Oysters are intimidating at first. Rowan Jacobsen, author of the seminal piece of oyster literature A Geography of Oysters, describes the first tasting of the much adored mollusk by saying, “It involves gathering courage, overruling one’s instincts, and taking a point-of-no-return leap, like jumping into cold water.” Indeed, few foods captivate and divide people to the same degree as prying something open that appears equally as unappetizing inside and out. Yet despite all these aesthetic obstacles, oysters remain a menu fixture, a delicacy and a lasting figure of symbolic importance.
Oysters fall under a classification system not unlike French and Italian wine, with their names derived from the specific locale in which they were raised. There are five species of oysters: Eastern, European Flat, Pacific, Olympia and Kumamato. One can generally differentiate between an Atlantic or Pacific grown oyster through size and depth, as East Coast oysters are usually larger and shallower than their small, deep West Coast relatives.

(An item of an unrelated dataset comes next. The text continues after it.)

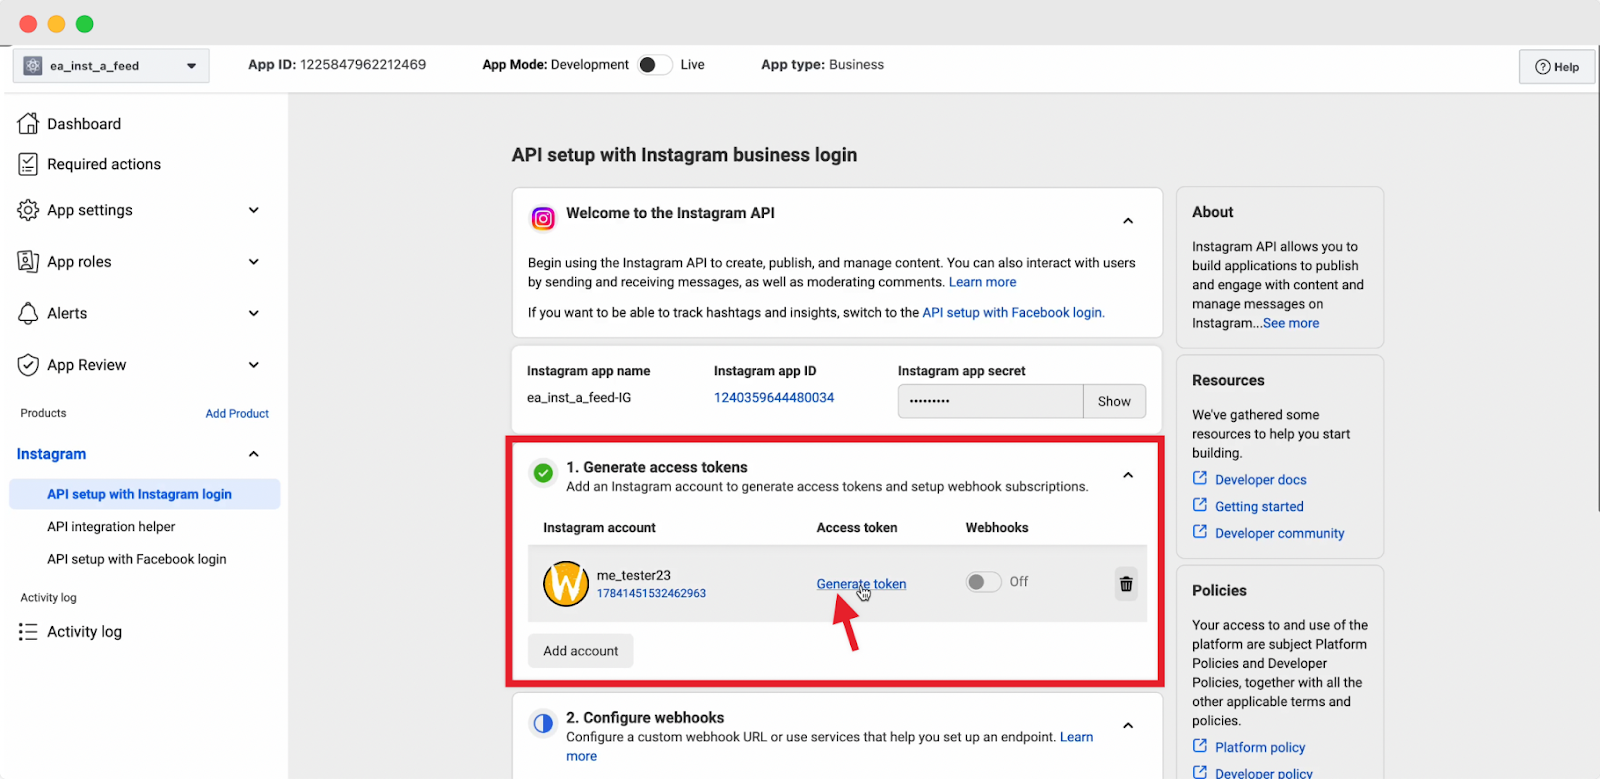This screenshot has height=779, width=1600.
Task: Collapse the Instagram product menu
Action: click(x=253, y=454)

In the past, conventional wisdom dictated that one should only consume raw oysters in months that end with the letter R, but the truth of the matter is that extensive aquaculture and geographical proliferation of species allows for high quality mollusks to be enjoyed year-round. That being said, the oyster is still a living organism, and it does have an ideal point for consumption. This is generally directly prior to the slowdown of their metabolism as the winter months approach, when their bodies carry the most mass.
The varying regional taste of oysters is contingent on a litany of factors–water temperatures, diet and age, among others. Generally, connoisseurs associate sweet notes with those specimens from the West Coast (Pacifics, Kumamotos) and their East Coast counterparts (European Flats, Easterns) with higher salinity, minerality and earthiness.